*Stored dataset items*.

Content starts

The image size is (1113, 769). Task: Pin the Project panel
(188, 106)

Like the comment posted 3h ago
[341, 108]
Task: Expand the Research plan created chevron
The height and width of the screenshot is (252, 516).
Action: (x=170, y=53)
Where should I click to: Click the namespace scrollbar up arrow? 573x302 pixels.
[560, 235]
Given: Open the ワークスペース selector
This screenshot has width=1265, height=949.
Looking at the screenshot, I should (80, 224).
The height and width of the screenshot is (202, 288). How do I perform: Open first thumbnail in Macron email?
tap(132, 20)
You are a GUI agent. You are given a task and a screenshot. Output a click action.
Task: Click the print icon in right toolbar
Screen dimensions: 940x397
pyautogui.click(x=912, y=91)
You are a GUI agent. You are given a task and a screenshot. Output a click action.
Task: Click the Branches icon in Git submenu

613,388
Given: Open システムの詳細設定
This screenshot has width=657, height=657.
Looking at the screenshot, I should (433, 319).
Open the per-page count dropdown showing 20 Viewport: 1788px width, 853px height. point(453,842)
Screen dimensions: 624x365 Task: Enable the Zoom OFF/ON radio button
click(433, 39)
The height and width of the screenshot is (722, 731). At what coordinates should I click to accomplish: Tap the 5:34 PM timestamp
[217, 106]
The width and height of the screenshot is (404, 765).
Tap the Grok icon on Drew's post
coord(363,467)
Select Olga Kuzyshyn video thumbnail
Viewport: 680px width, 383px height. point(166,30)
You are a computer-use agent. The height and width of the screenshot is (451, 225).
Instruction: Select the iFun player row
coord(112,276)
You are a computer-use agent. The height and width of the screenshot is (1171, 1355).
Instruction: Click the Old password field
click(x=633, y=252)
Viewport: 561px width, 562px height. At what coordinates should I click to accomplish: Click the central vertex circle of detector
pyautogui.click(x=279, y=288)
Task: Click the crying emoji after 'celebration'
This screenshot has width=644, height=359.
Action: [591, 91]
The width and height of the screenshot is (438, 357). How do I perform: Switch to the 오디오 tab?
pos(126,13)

Content ends

*Exercise*. When a line above contains the string "agent", copy that line.

*Written answer*.
You are a GUI agent. You are given a task and a screenshot. Output a click action.
You are a GUI agent. You are given a task and a screenshot. Output a click action.
You are a computer-use agent. The height and width of the screenshot is (451, 225).
You are a computer-use agent. The height and width of the screenshot is (1171, 1355).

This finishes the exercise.